Introducing LOAF: Hyperlocal Weather Forecasting You Can Build
LOAF (Local Observations and Atmospheric Forecasting) aims to bring hyperlocal weather prediction to anyone with a Raspberry Pi and some sensors. Today I'm sharing why this project exists and where it's headed.
The Problem
Weather forecasts work on grids. NOAA's HRRR model runs at 3km resolution. That's fine for knowing if Seattle will get rain, but useless for predicting wind conditions at a specific field site, a backyard wind turbine, or a wildfire evacuation route.
Research from MIT's Earth Intelligence Lab (Yang et al., 2024) demonstrated that combining gridded forecasts with sparse local station observations through a multi-modal transformer architecture can reduce prediction error by up to 80% compared to gridded data alone. Their approach fuses regional forecast models (HRRR, ERA5) with local weather station data to generate genuinely local predictions.
Commercial companies like Tomorrow.io and ClimaCell offer hyperlocal forecasts, but their systems are proprietary and require ongoing subscriptions. The MIT research code exists on GitHub, but there's no easy way to deploy your own sensor, train a model for your region, and run forecasts locally.
LOAF fills that gap: an open-source, end-to-end system from sensor to forecast.
Why Start with Wind
Wind is the ideal first target:
- Validated approach: The MIT paper specifically tested on wind data from MADIS weather stations
- High value: Wind prediction matters for wildfire danger assessment, renewable energy, and outdoor operations
- Simpler validation: Ground truth is easier to verify than precipitation or cloud cover
- Existing data: HRRR provides 3km resolution wind forecasts we can downscale
We'll forecast near-surface wind speed (m/s) and direction (degrees), 6-48 hours ahead with hourly updates.
Beyond Wind
Once the wind pipeline works, the architecture generalizes. Temperature, humidity, and precipitation follow the same pattern: gridded forecast + local observations → transformer fusion → hyperlocal prediction. The goal is a complete local weather station that improves on regional forecasts for all variables.
Why Open Source Hardware
Commercial weather stations lock you into proprietary data loggers and cloud services. A Davis anemometer needs a Davis logger. HOBO sensors need HOBO infrastructure.

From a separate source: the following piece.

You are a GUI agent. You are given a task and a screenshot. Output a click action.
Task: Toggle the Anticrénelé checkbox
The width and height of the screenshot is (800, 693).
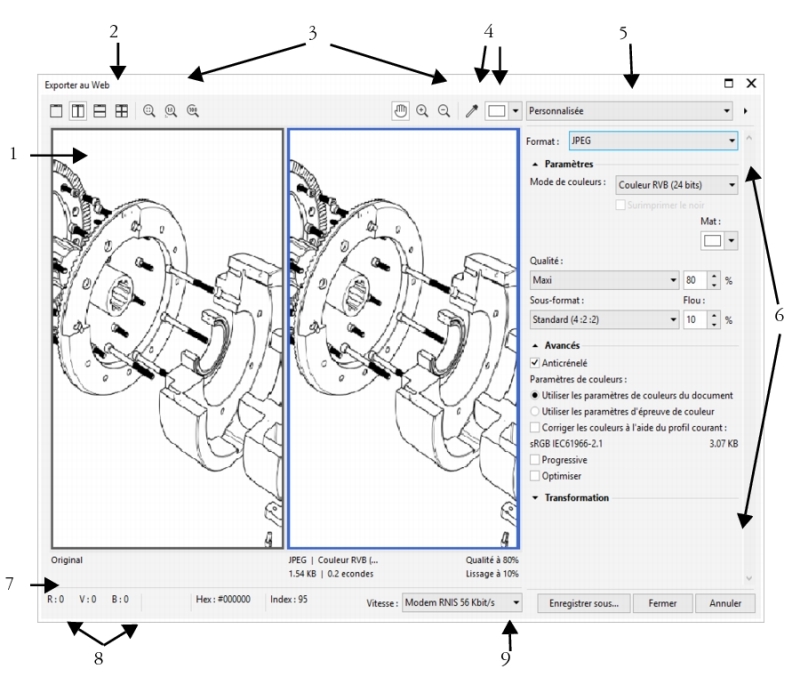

LOAF uses commodity hardware:
- Raspberry Pi for data logging and inference
- Standard sensors with documented protocols (RS-485, SDI-12)
- Solar power for remote deployment
- Complete bill of materials with part numbers
Anyone can build, modify, and repair the system. No vendor lock-in, no subscription fees, no cloud dependency.
Wind Sensor Research: Going Ultrasonic
Traditional cup anemometers have moving parts that wear out, require regular calibration, and struggle with low wind speeds. Ultrasonic anemometers measure wind by timing sound pulses between transducers—no moving parts, better low-wind sensitivity, and simultaneous speed/direction measurement.
Commercial ultrasonic sensors cost $600-1600. But two open-source projects prove DIY ultrasonic anemometers are viable:
QingStation by Jianjia Ma is a compact weather station designed for autonomous maritime drones. It integrates a 2×2 ultrasonic transducer array (40kHz/200kHz) with reflection-based measurement on a 48mm circular PCB drawing ~20mA. The design proves ultrasonic wind measurement works in a small, low-power package.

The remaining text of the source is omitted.